Emergono alcuni dettagli sulla morte di Avicii, il dj che è stato trovato morto a 28 anni lo scorso 20 aprile in Oman. In un comunicato stampa diramato dalla famiglia di Avicii si legge:

Non poteva più andare avanti. Voleva trovare la pace, ha lavorato a ritmi che lo hanno portato a livelli di stress estremo.

Tutto lascia pensare a un suicidio anche se al momento non ci sono conferme da parte degli inquirenti che stanno cercando di far luce sul suo decesso. Intanto fonti del dipartimento di polizia dell’Oman hanno confermato l’assenza di una pista criminale: non si tratta di omicidio.
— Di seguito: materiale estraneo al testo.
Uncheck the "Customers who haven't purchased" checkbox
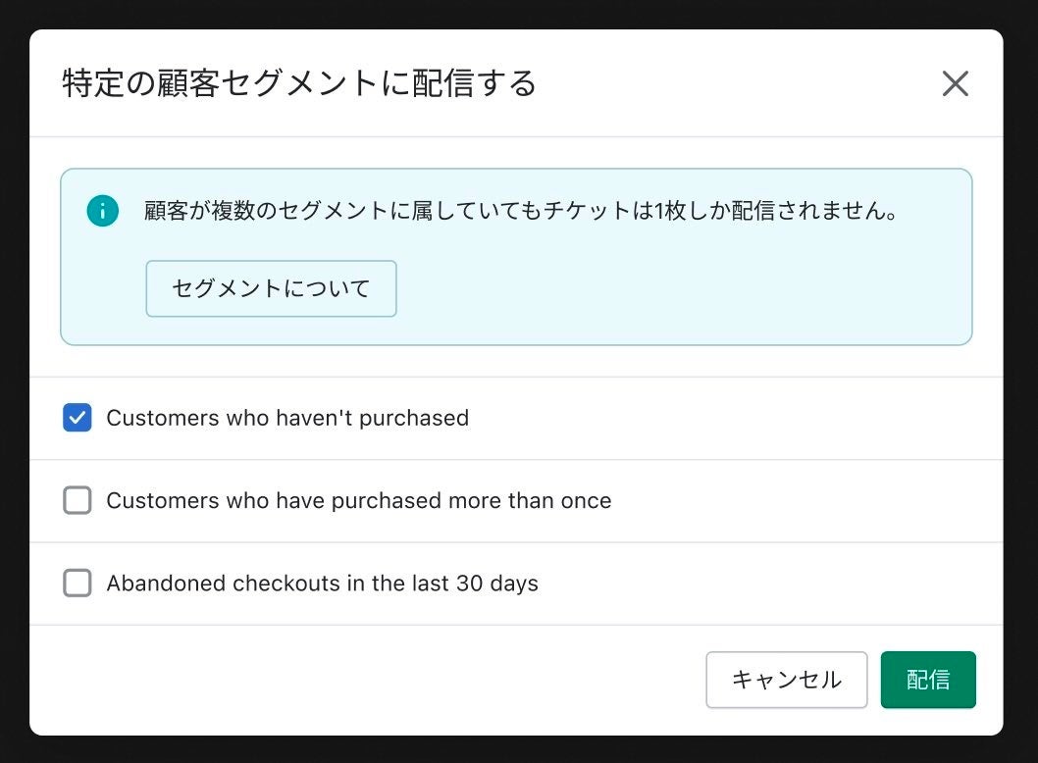The width and height of the screenshot is (1038, 763). pyautogui.click(x=78, y=418)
Sul comunicato diramato dalla famiglia di Avicii si legge:

Il nostro amato Tim era in continua ricerca, un’anima artistica fragile alla ricerca di risposte a domande esistenziali. Un perfezionista che ha viaggiato e lavorato duramente a un ritmo che lo ha portato ad uno stress estremo. Quando ha smesso di essere in tour, voleva trovare un equilibrio nella vita per essere felice e poter fare ciò che amava di più: la musica. Soffriva dei suoi pensieri sul significato della vita e sulla felicità. Non poteva più andare avanti. Voleva trovare la pace. Tim non è stato creato per essere una macchina; era un ragazzo sensibile che amava i suoi fan ma evitava volentieri i riflettori. Lo ameremo per sempre e siamo tristi perchè ci manca.